As the school's director, she took responsibility for developing new study materials, as the existing ones did not reflect the country's reality. Her research for this endeavor included consulting course materials from other countries, including Senegal, and adopting them for the local context.

At the school, she taught Portuguese, French, English, geography, and the history of Guinea and Cape Verde, with the goal of framing those countries' futures. She also oversaw the awarding of scholarships that allowed many of her students to continue their studies in Cuba, in the Soviet Union, in East Germany, and in Czechoslovakia. The school had strong international support from those countries as well as Sweden, France, and others. Students had to be prepared for any situation, so they were also instructed in how to handle weapons.

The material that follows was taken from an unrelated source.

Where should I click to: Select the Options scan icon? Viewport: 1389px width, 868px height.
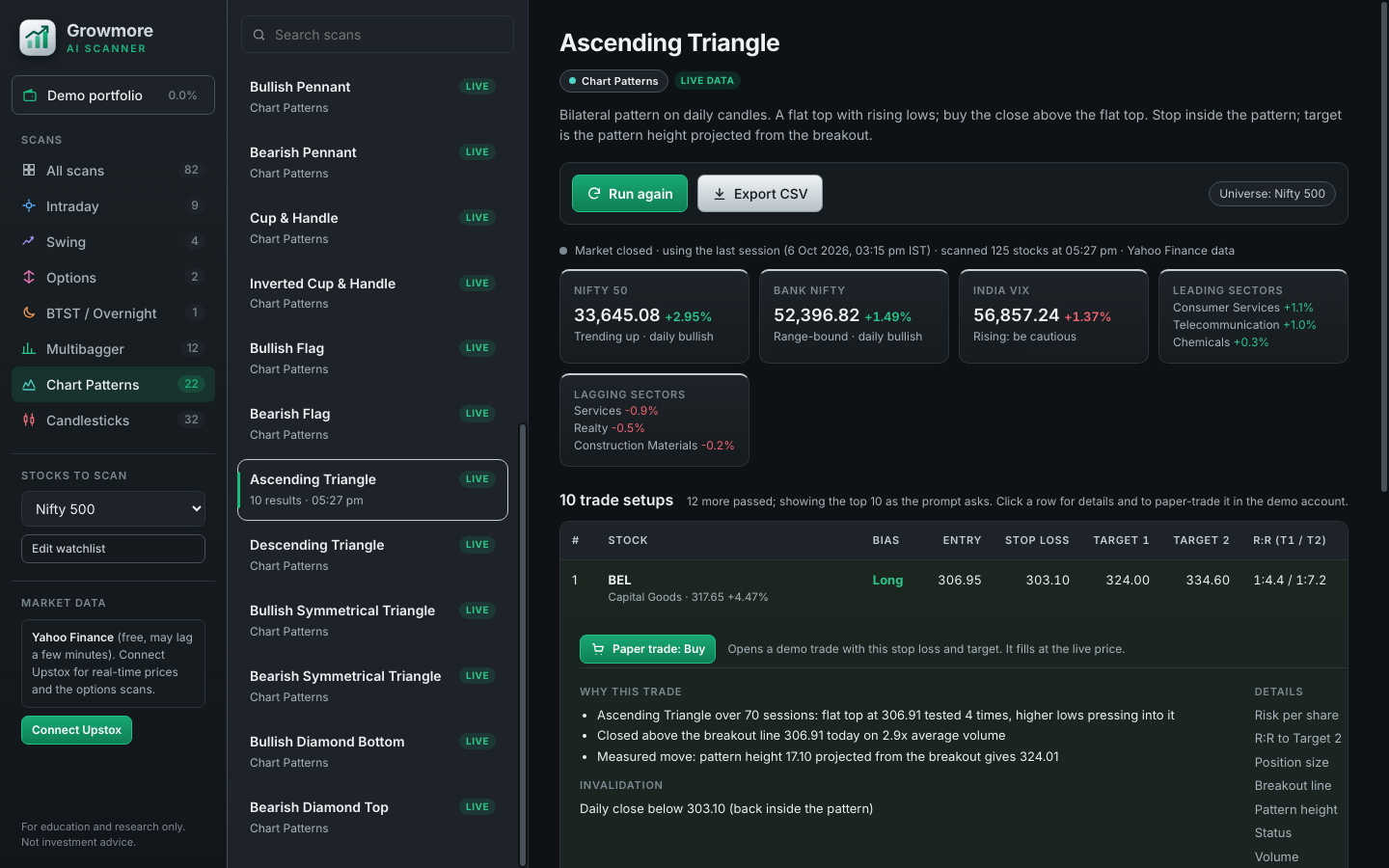29,277
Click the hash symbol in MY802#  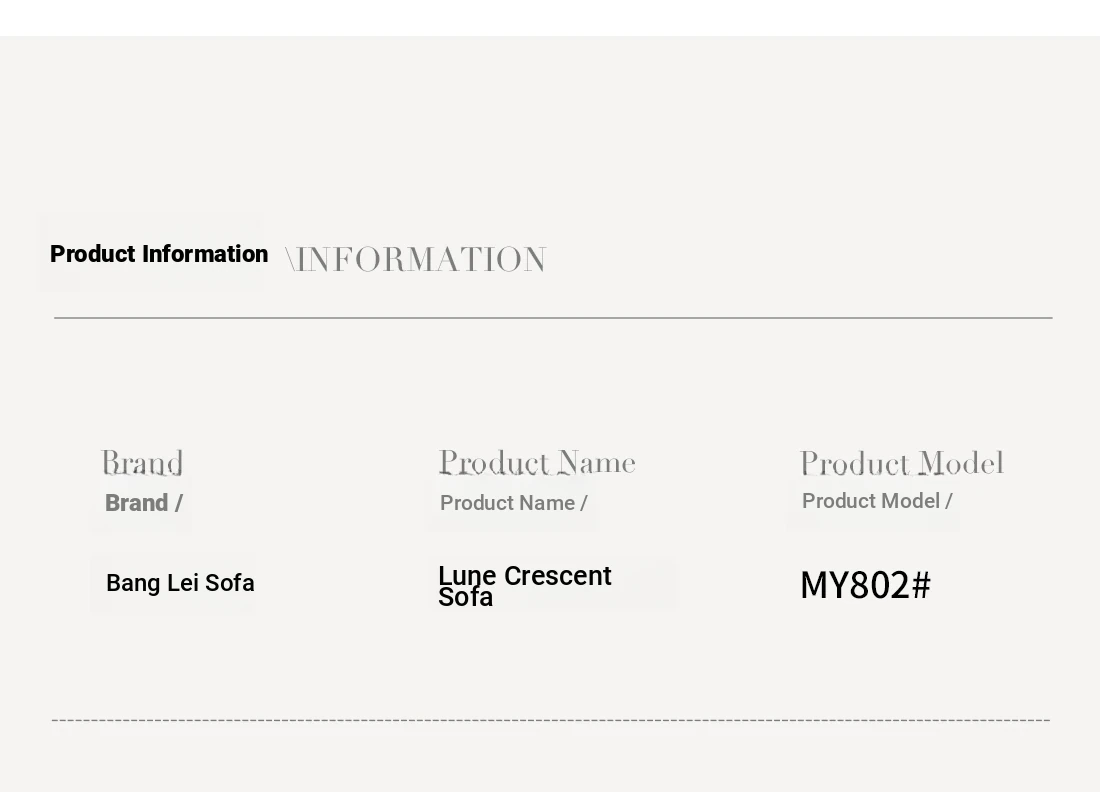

In this period, Boal joined the leadership of the Women's Democratic Union (UDEMU), the party's women's wing, taking responsibility for international relations. She participated in international women's conferences that dealt with the situation of women in Africa and the world.

From 1974 to 1979 she was the director of the party's Instituto Amizade in Guinea-Bissau, and she was later appointed to the No. 2 spot at the Ministry of Education, serving as director-general of coordination from 1979 until the end of 1980.

=== Return to Cape Verde ===
In 1980, after a military coup brought João Bernardo Vieira into power in Guinea-Bissau, she returned to Cape Verde and began working as inspector-general of education. She then worked at the Instituto Cabo-verdiano de Solidariedade until her retirement. She also became the first woman elected to the nascent National Assembly of Cape Verde.

She was one of the founders, in 1981, of the Organização das Mulheres de Cabo Verde, an organization that aimed to support women's autonomy. Boal handled the organization's international partnerships.

== Personal life, death, and legacy ==
At the University of Coimbra, she met Manuel Boal, an Angolan medical student and later a fellow freedom fighter. The couple married in 1958 and had two daughters, Sara and Baluka, who were raised in part by Lilica Boal's mother during the height of the liberation fight.

Lilica Boal died in 2024 at age 90, in Praia. She was buried in her hometown of Tarrafal. On her death, Cabo Verde President José Maria Neves called her "a woman of courage and vision, one of the pillars of our history." The Women's Organization of Cape Verde's Professional Training and Qualification Center in Tarrafal has been named in her honor since 2022.